DATA UNDER STUDY section start

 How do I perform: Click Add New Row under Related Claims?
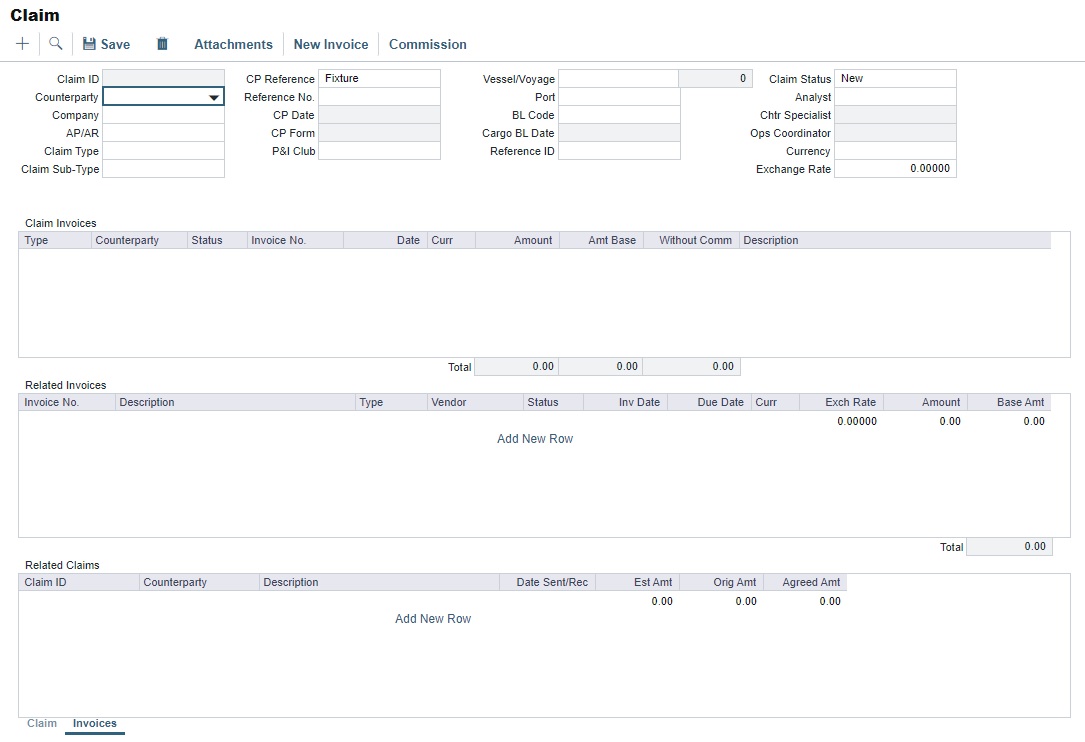(x=432, y=618)
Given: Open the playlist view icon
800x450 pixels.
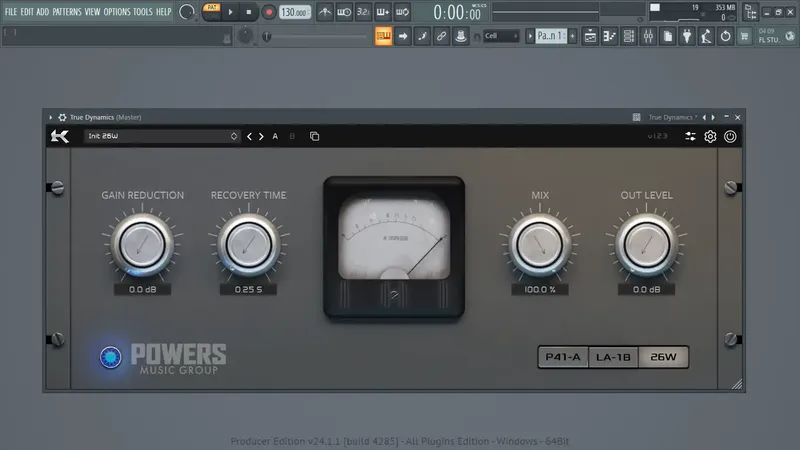Looking at the screenshot, I should tap(590, 36).
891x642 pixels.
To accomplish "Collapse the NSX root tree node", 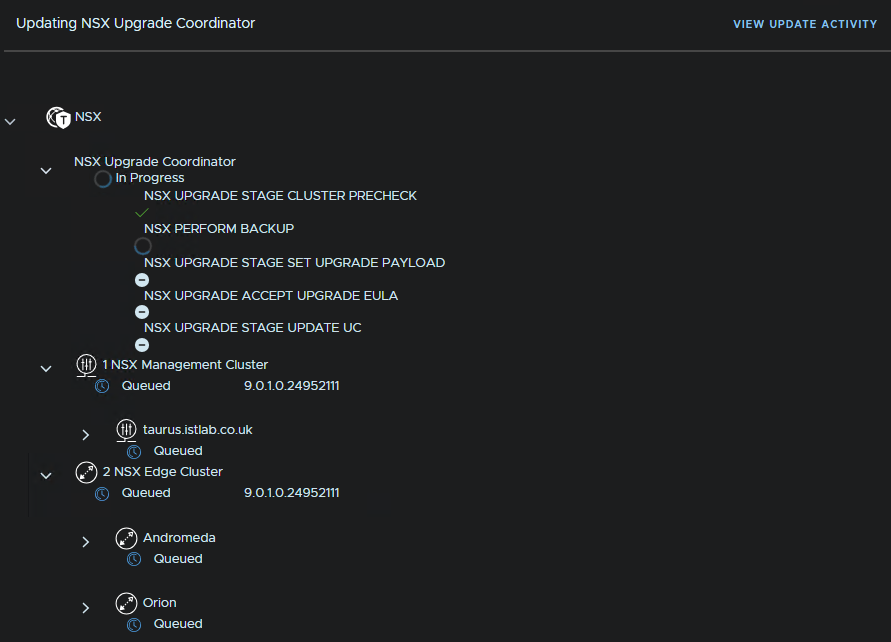I will pyautogui.click(x=11, y=121).
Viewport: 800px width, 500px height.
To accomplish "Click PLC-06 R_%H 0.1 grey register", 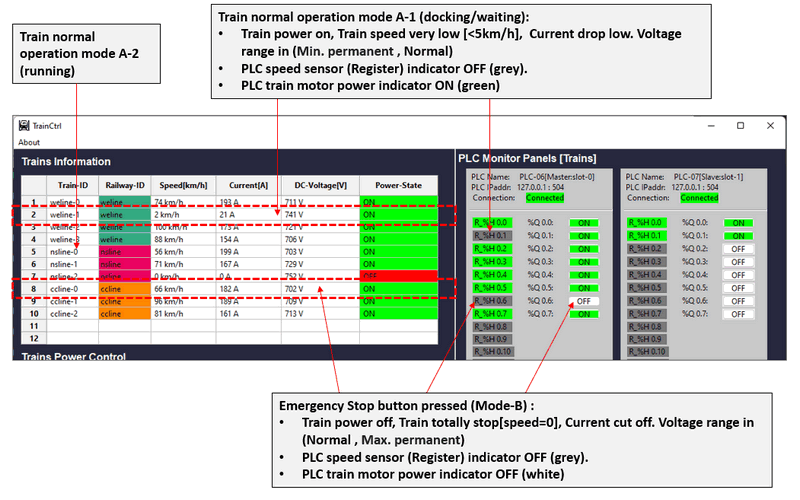I will [492, 236].
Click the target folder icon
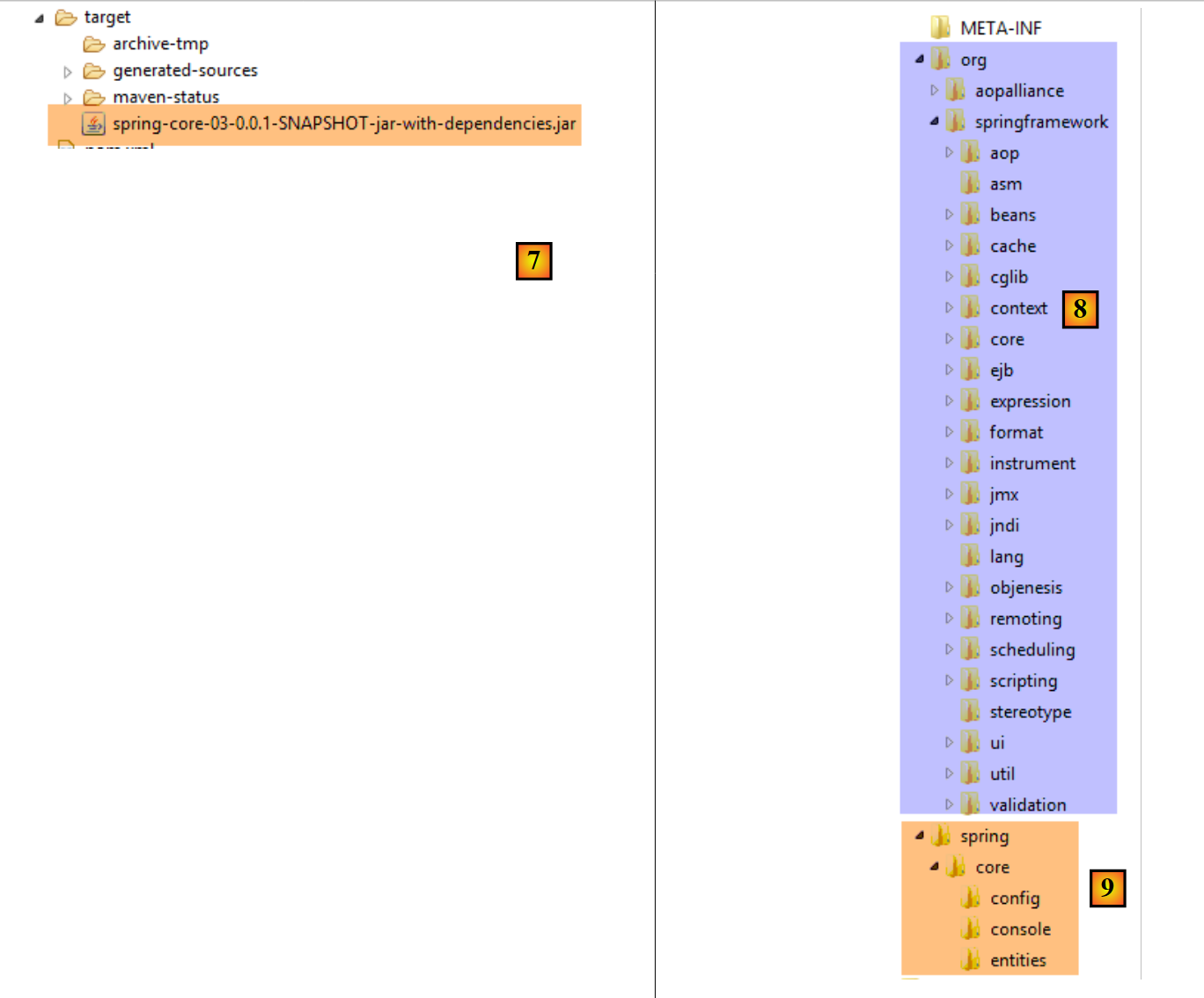Screen dimensions: 1204x998 (x=66, y=18)
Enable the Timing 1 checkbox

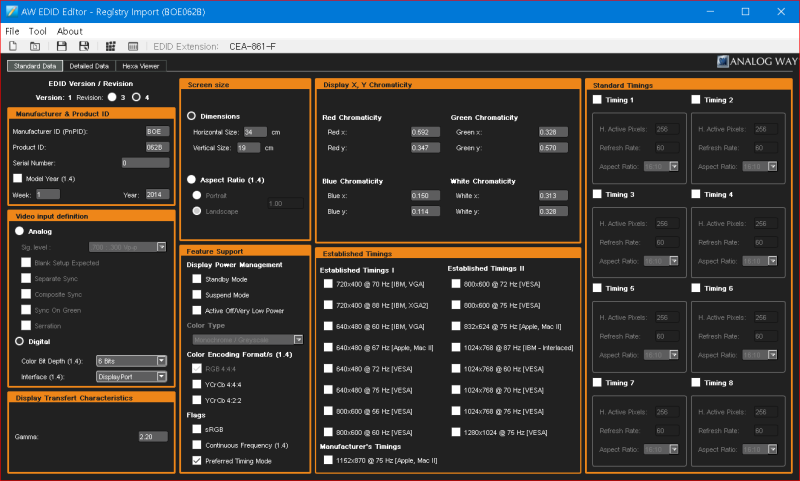click(598, 100)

DATA UNDER STUDY section end

WHAT YOU WILL DO – Start at the line that contains "Click the target folder icon" and retype every line through the end of the entries above, both ends included. Exclude all pictures.

WRITTEN RESPONSE –
Click the target folder icon
Screen dimensions: 1204x998 (x=66, y=18)
Enable the Timing 1 checkbox

click(598, 100)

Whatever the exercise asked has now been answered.